Living with Mental Illness and how OTHERS see you.

I know there are a fair number of dopers living with varying degrees of mental illness, people who have found ways to cope quite well with their personal disorders. My question centers around how you see yourself, and how you perceive the world sees you. I’m reading a book called The Secret , by Rhonda Byrne. It outlines the theory of attraction, not the way we feel about a lover, but the way we bring things into our lives through the way we feel.

I personally, believe that what is happening on my own personal outside, is directly connected to what is going on within my own self. I have a family member who is dealing with a deep depression, she goes through periods of severe manic episodes followed by periods of jubilant highs. She has recently been diagnosed with Bi-polar disorder, and is taking life one step at a time.

See has for many years been concerned with how others feel about her, and how that feeling translates to their perceptions of her. I remind her that she only be concerned about her own beliefs, and not those of others.

This is easier said than done and I have been rethinking my stance on the subject.

My question is: What is your opinion of what others feel about you, and how does this translate into how you act.
Do you believe what you feel on the inside effects what is going on around you? How so, or how not?

  1. It depends on who the “others” are.
  2. Of course. Unless we are robots, our feelings affect how we act, and how we act affects what’s going on around us. Obviously if we are interacting with others, there’s an effect. But even if we’re not, we affect our environment in some way, either by action or inaction.

I’ve been mulling your questions over for a while now and I must admit that I have not felt so detached from the real world in a very long time. Because I can not for the life of me begin to understand them. So if you don’t mind, I’d like to wander a bit., maybe it’ll help? Read what you want into my post, I’m “symptomatic” today.
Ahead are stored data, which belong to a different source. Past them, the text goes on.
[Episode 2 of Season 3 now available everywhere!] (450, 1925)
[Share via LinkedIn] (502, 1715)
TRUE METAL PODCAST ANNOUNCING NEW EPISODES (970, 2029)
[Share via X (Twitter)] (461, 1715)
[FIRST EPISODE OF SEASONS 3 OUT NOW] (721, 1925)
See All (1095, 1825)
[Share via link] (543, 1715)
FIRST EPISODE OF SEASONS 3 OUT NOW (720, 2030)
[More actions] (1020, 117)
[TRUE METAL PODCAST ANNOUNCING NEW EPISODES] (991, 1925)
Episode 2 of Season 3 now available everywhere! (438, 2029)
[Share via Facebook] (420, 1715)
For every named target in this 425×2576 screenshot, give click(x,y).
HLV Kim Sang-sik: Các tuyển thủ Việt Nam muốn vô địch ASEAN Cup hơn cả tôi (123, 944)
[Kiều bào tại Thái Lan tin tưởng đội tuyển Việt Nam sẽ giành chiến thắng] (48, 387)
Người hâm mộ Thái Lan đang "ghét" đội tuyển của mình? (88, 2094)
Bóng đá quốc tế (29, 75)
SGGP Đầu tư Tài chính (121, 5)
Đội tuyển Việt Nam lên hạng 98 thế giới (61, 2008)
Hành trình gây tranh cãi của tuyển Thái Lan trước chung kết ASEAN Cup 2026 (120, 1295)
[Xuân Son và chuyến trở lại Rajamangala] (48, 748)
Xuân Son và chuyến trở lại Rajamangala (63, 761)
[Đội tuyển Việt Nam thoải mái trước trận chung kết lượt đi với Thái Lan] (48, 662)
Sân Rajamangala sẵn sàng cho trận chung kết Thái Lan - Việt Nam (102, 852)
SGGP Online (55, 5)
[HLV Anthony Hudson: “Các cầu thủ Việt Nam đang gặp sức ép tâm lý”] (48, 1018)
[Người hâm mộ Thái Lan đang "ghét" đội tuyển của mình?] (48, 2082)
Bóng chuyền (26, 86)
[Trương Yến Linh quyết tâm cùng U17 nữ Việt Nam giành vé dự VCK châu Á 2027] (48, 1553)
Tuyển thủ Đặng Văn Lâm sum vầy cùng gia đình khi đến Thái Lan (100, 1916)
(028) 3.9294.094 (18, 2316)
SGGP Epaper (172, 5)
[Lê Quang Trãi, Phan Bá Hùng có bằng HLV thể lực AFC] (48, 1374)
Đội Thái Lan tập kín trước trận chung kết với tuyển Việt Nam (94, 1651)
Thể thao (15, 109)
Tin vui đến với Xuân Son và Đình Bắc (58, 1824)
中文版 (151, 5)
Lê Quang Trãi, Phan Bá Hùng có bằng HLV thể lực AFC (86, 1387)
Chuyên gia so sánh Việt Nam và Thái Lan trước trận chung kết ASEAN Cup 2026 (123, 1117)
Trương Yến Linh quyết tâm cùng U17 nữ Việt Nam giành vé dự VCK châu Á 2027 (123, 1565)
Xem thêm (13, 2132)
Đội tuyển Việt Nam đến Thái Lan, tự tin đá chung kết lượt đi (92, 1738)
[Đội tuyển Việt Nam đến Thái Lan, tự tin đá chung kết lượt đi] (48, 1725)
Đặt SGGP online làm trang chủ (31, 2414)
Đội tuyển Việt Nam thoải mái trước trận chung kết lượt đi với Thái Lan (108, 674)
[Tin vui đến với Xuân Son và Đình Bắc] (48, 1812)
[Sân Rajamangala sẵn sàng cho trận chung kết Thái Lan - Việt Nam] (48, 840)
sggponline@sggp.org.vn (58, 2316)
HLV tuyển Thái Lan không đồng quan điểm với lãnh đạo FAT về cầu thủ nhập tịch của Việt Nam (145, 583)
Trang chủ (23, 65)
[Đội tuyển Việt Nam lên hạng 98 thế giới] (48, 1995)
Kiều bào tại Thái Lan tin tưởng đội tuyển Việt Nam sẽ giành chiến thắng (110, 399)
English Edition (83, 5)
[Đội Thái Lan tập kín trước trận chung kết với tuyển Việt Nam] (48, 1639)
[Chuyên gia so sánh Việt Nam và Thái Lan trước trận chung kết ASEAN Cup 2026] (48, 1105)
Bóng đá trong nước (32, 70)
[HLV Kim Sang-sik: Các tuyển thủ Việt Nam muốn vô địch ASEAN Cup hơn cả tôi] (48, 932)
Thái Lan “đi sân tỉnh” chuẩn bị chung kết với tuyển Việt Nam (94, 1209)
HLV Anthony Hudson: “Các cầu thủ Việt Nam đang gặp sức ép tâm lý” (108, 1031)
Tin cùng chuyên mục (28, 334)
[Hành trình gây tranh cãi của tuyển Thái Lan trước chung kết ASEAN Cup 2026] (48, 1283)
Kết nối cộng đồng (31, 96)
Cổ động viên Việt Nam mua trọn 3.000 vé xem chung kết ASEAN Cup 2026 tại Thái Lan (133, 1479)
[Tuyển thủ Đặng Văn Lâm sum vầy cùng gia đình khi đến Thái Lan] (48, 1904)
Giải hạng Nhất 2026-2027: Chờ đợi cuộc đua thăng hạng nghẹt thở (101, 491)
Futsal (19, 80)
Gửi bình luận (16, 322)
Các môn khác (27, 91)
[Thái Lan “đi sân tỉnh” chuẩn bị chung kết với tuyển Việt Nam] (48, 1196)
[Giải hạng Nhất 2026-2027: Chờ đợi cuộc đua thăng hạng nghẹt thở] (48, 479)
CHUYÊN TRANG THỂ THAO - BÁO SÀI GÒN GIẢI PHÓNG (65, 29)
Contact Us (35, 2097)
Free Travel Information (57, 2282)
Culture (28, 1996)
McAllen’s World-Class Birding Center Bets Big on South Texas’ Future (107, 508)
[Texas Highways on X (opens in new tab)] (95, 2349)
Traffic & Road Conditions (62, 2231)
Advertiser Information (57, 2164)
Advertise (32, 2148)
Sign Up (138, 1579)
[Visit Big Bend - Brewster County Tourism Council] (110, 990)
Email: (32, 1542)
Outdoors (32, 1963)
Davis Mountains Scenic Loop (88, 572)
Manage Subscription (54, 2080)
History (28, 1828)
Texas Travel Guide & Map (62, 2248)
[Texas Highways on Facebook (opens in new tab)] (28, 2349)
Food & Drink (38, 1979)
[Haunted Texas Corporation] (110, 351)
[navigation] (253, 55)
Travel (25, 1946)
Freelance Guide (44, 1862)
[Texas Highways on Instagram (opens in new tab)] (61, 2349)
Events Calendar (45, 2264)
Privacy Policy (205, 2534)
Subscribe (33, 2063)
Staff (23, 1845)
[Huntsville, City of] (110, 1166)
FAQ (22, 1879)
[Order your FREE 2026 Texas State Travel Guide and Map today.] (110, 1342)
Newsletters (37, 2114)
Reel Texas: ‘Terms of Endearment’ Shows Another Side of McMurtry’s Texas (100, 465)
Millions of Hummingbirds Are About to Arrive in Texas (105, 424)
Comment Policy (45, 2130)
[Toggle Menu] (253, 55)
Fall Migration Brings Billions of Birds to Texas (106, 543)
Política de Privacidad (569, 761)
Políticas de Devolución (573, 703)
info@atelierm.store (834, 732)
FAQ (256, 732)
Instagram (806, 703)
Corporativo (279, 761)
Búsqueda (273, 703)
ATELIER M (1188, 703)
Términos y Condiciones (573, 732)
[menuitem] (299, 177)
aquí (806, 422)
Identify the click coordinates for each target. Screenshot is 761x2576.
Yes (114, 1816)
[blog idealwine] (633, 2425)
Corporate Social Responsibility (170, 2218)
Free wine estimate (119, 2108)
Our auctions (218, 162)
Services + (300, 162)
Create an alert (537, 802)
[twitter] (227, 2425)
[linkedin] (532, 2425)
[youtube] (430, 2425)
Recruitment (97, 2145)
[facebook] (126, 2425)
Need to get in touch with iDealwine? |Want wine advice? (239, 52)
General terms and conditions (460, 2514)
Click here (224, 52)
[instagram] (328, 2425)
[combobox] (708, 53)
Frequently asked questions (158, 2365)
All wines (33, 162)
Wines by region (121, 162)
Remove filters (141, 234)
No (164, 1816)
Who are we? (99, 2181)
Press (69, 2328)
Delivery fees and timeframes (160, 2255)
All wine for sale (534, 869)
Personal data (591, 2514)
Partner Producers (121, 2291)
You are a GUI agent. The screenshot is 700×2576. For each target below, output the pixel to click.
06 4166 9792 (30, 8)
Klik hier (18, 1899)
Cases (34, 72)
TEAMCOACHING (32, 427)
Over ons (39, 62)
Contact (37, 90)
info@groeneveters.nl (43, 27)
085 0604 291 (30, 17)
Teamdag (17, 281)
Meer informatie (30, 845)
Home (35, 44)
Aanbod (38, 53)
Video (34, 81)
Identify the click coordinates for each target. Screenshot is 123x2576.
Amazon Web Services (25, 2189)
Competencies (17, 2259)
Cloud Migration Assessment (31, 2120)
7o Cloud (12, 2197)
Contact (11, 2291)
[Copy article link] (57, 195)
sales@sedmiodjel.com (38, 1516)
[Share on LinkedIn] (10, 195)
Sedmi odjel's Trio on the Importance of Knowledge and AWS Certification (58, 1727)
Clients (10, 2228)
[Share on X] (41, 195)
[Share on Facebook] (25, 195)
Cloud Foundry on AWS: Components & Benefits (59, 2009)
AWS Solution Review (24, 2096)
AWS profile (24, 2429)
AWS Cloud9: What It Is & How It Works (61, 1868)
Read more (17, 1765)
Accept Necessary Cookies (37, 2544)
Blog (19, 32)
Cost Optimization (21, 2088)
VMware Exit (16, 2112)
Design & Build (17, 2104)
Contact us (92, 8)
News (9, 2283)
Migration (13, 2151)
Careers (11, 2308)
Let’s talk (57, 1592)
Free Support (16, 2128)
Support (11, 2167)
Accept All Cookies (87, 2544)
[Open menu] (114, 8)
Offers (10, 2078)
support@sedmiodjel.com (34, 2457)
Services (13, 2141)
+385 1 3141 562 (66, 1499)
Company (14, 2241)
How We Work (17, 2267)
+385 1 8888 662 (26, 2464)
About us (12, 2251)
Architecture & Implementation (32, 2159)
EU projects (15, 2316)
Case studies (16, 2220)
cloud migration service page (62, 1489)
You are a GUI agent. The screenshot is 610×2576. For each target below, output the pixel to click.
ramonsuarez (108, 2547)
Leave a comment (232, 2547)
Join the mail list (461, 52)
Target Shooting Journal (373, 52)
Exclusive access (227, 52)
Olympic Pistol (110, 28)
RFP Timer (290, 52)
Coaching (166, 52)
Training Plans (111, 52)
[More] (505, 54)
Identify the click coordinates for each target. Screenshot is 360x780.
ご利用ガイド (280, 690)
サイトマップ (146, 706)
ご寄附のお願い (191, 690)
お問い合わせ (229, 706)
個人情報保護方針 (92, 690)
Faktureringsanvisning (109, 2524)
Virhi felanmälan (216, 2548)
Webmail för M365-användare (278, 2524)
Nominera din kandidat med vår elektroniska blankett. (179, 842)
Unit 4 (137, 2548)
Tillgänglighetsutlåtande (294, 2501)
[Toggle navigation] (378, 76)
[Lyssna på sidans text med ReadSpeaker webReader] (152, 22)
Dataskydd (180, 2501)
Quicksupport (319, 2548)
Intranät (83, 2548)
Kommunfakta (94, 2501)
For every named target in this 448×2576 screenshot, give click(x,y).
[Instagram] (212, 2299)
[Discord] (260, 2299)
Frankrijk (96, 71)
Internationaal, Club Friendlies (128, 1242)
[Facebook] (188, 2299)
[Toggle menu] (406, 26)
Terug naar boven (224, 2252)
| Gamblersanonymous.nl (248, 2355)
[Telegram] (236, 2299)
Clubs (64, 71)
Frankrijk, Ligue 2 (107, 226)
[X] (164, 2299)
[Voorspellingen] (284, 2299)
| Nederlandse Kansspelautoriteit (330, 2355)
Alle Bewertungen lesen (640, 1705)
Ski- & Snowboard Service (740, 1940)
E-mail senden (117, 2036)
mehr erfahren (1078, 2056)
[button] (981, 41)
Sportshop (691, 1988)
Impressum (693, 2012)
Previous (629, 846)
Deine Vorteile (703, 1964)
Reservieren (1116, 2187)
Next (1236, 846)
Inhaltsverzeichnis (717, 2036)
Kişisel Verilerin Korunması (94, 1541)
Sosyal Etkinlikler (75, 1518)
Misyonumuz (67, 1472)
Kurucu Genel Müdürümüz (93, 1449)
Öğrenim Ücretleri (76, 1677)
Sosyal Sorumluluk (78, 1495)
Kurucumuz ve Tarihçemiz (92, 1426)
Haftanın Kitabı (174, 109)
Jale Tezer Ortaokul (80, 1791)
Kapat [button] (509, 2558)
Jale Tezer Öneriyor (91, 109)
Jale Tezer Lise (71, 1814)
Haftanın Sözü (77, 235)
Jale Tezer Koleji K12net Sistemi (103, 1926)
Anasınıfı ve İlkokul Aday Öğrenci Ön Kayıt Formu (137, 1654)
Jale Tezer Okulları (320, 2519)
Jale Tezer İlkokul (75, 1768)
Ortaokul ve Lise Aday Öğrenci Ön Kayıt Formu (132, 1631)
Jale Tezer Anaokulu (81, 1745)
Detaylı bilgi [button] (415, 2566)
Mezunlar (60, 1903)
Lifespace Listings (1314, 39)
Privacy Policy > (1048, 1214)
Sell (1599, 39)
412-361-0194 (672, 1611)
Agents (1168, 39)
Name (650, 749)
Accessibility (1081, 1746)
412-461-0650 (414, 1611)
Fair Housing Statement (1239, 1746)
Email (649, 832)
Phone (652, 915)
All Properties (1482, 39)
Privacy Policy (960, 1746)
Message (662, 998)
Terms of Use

Do you mean: do I care what others feel about me? Yes. Or what do I think others feel about me? ApathyAmbivalence, never a definable friend/foe relationship. I know that most of what I do is a reaction to what I believe is going on around me, which may or may not be a true perception of reality. I believe that I can push people away by withdrawing into myself, but I also believe I can push them away by attempting to interact. Same effect, two totally different causes so, no, in my heart I really think the world just kind of happens around me. Any affect I have on it is superficial.

Knowing I’m sick clarifies things a little bit, at least I know my perception is whacked and can shift my behavior to follow pre-described responses to stimuli (Yeah, it really does feel that unnatural) when I identify an episode coming on. I don’t like it, but it helps me to keep from wrecking what little of my life I can control.

OK, I give up. Can you restate the question?

Cyclic. (Not necessariliy in the bipolar sense, probably just cyclic like the stock market):

Feel like I’m connecting with people better. More confidently. That people like me.

Feel special, unusually wise, as people notice this they really want to know me better.

Something happens — usually observing other people connecting in some way that doesn’t happen for me. Get all morose: no one is ever going to want that from or with me, etc etc.

Get all blasé about being different, accepting it for good and for bad. It’s who I am.

Hermit phase, all caught up in “mad lib” and being glad to be different, don’t like other people and their silly cow ways.

Get lonely. Don’t want to be different from how I am, but tired of being cut off and alone.

Lather rinse repeat.

No, no, you’ve answered the question brilliantly. For me, agoraphobia comes to mind, the debilitating illness of not wishing to be around anyone at any time. Not leaving the house, being more than a little uncomfortable in social situations. Would ones perception of what others are thinking of them really affect the way they see the world? Human perception is an oft understudied side of psychology. In my opinion it is a necessary component of human behaviour that deserves much more study. Only recently have I been getting away from the more academic studies and journal Articles and into a more spiritual side of things…Thus the book I referenced above.

My opinion is that others think there is something wrong with me and that I’m a baffling freakish deviation from a normal human being. I tend to respond to this opinion by avoiding drawing attention to myself in whatever way I can. People are terrifying because they can judge you and hurt you, or they can pretend they’re on your side and betray you, or they can think they love you when really they don’t.

My response to this is equally irrational. Nothing I feel could ever possibly matter and is ultimately piddling and insignificant. Sometimes my anxiety can really fuck up my ability to function and indirectly impact others and my environment, so in a way yes. And I think my depression definitely impacts my husband.

Huh. I’m not sure I really understand the question.
Sorry for the darkness, I’m having a high-anxiety day. :frowning:

This sums up my experience perfectly. Right now, I’m at the morose stage, and it’s a bummer. Thanks for starting this thread.